The KPIs listed in this article are grouped by category. To find most of these metrics, you’ll need a business account on each platform. The analytics section will give you the data you need, or you can use software like Sprout Social to compile the social media analytics you want more efficiently without pulling from separate networks individually.
How to set social media KPIs & metrics
But first, let’s talk about how to set the right social media KPIs so you’re tracking the most important metrics and analytics. Your KPIs should be directly correlated to your business goals. But more than that, they need to pertain to where you are in your business growth, strategy implementation and more.
Here are a few tips when pinpointing the right social media KPIs to track.
Determine your social media goals
First things first, you need to set social media goals. What are you hoping to achieve through your strategy? These should match the overarching business goals your company’s CEO, sales team and/or marketing team have decided on.
For example, if your company is trying to grow its audience and brand awareness, your social media goals to match and support that are likely going to focus on reach. But if your company wants to generate more leads and sales, your social media goals should surround conversions.
We’ve broken the social media KPIs listed in this article up by the social media goal to help you pinpoint the best KPIs and metrics to track to measure performance accurately and in a way that helps your company’s bottom line.
Look at your company’s growth stage
If you’re working for a startup that’s relatively new, sales are still important. But reach and engagement and focusing on building that community is going to be the best-case scenario for long-term social media and business growth. Startups are also going to be looking for market validation, so KPIs and metrics surrounding customer feedback are key.
More established businesses, however, might be focusing more on conversions and the costs associated with bringing those in from social media.
Pinpoint just a few KPIs to monitor
Keep this in mind: KPIs can be metrics, but not all metrics are KPIs. You might monitor a whole slew of social media metrics to determine your overall performance.

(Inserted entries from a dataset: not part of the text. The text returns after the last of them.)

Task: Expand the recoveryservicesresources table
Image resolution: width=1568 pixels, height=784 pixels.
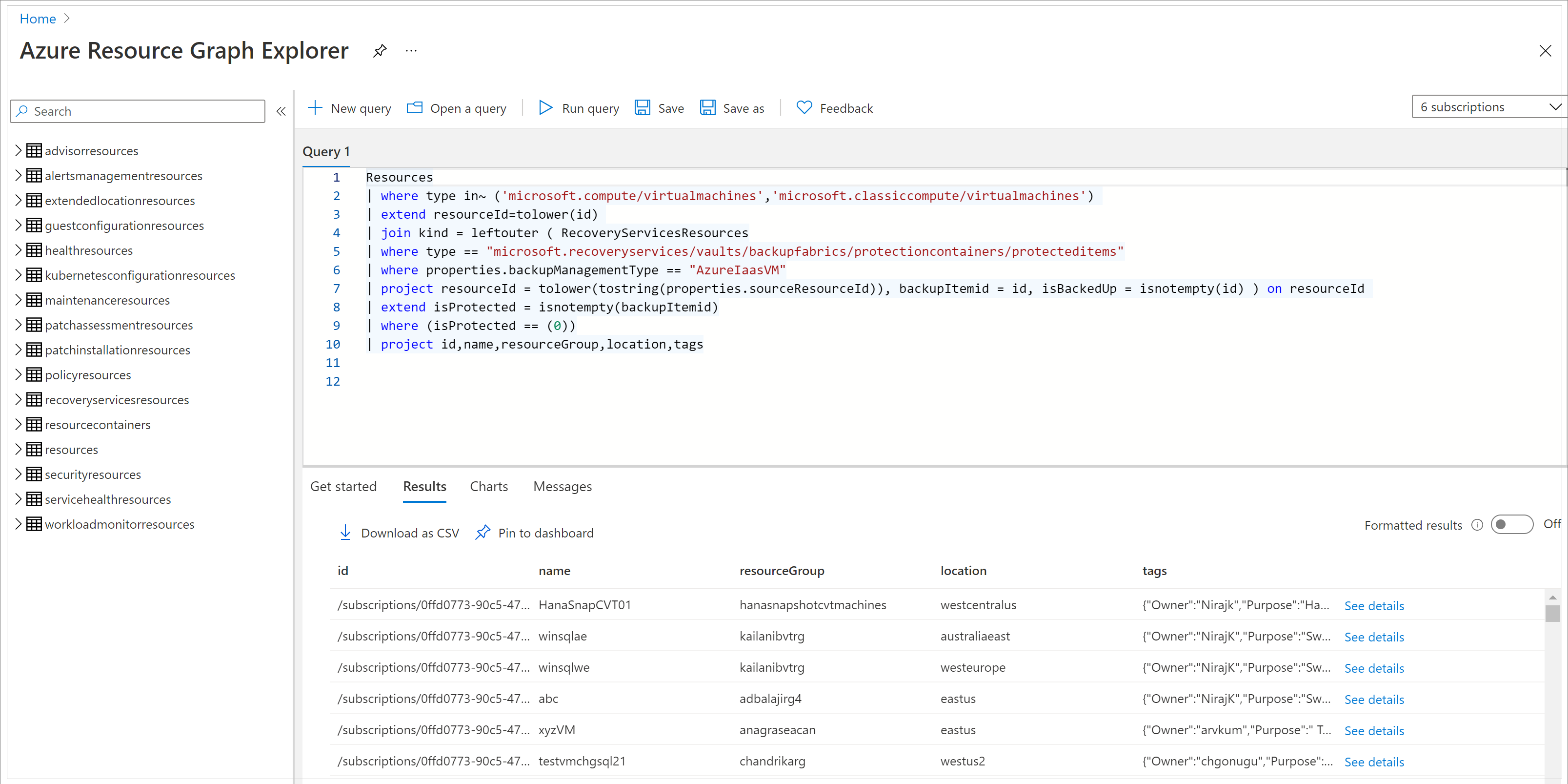Action: 19,399
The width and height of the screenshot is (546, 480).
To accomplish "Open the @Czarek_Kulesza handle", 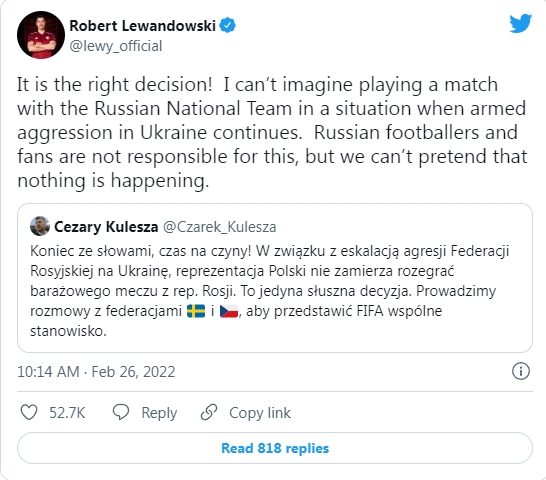I will click(x=220, y=227).
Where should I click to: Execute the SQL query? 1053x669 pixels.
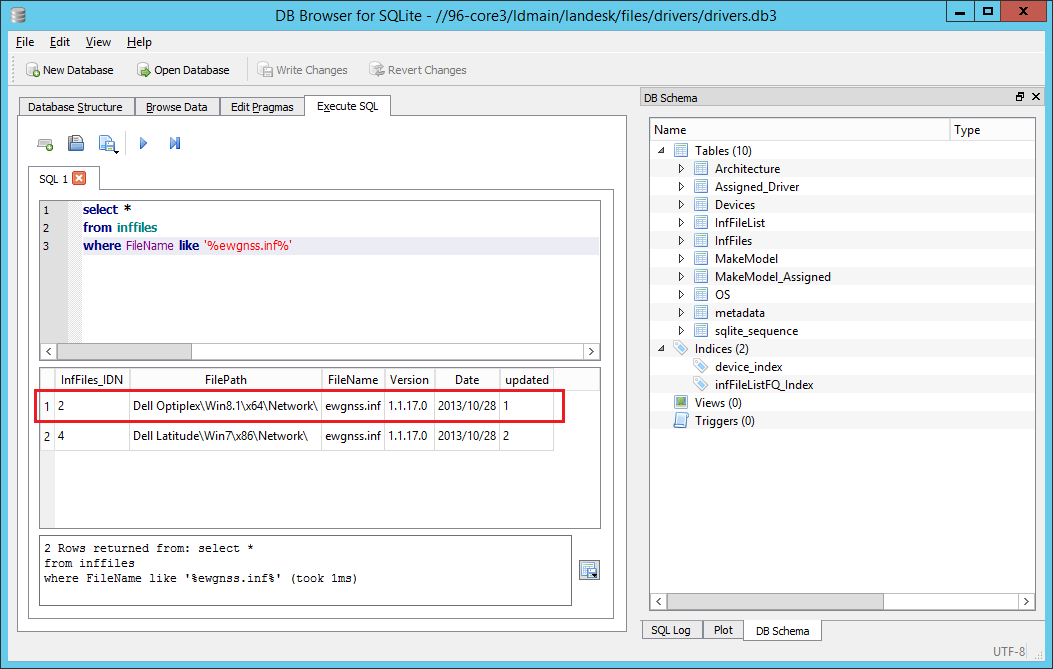pyautogui.click(x=142, y=143)
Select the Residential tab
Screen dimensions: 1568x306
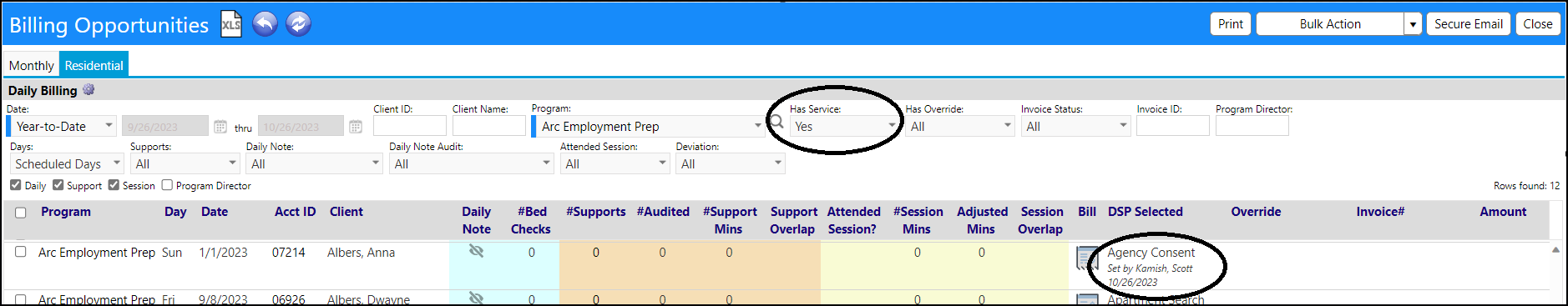tap(94, 66)
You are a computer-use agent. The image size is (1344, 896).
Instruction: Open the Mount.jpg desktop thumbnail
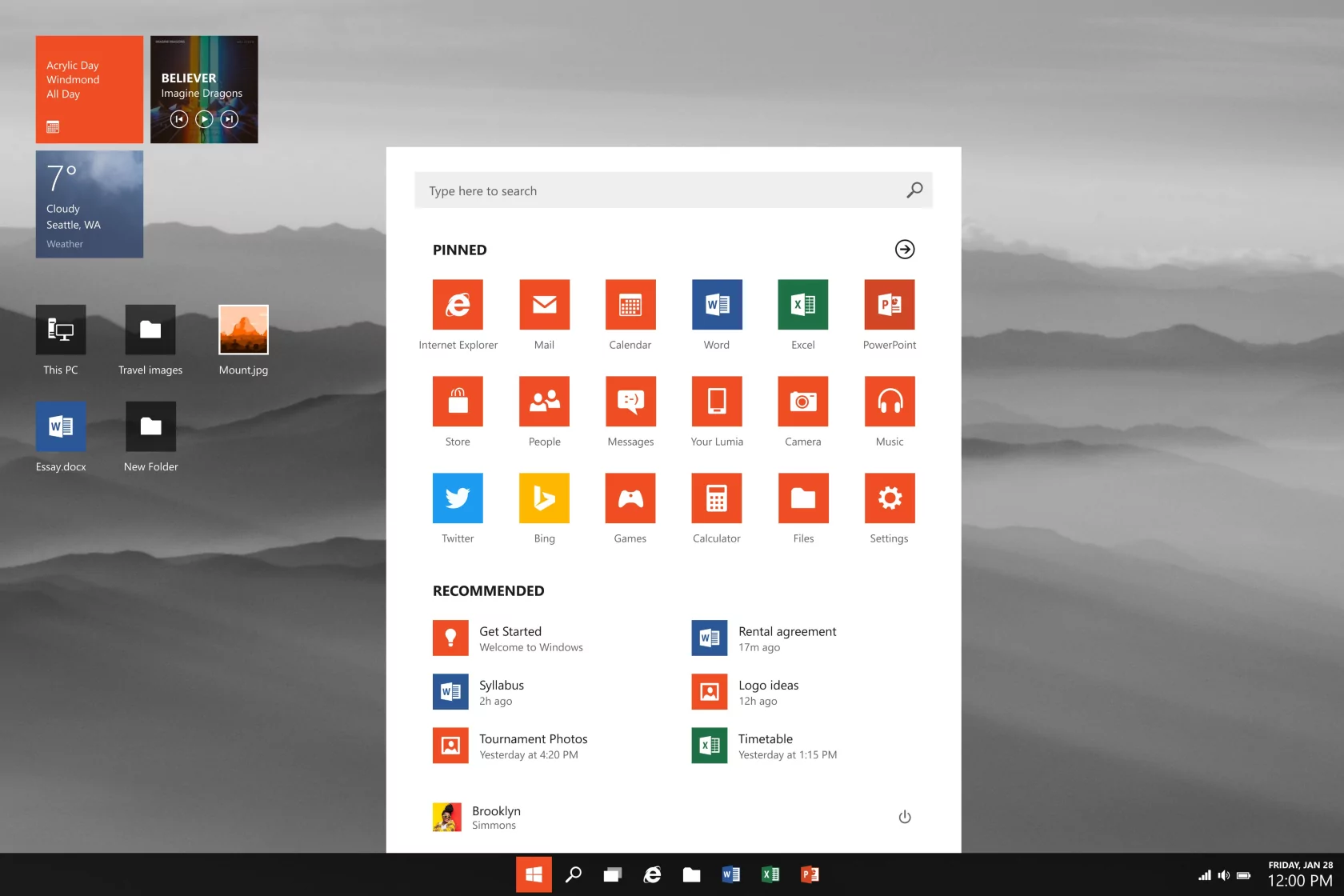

However, your KPIs are going to be directly correlated to your business’s bottom line. Name only a few that really help you understand whether your social media efforts are assisting your business’s overall goals.
For example, if your business goals focus on social media sales, you’ll still want to monitor metrics like follower count and web traffic. But your KPIs are going to be related to the number of sales per platform, total revenue or cost per acquisition.
1. Social media KPIs for reach
How do you know that your marketing messages and campaigns are getting to the right people? How far has that message spread? Reach is an umbrella term for how many people come across your social media accounts and posts. It also includes the potential number of people your marketing message can access.
An essential metric to track, follower count tells you how many accounts are keeping up with your brand. Every platform has its own version of followers or fans. These numbers are found right on your profile page. They can also be located within your social media management tool.
Social media impressions are not the same as social media reach. Impressions tell you how many times a post or profile has been seen. It doesn’t distinguish between unique accounts, but only totals up the views. So one account could see the same post in their feed four times, which equals to four impressions.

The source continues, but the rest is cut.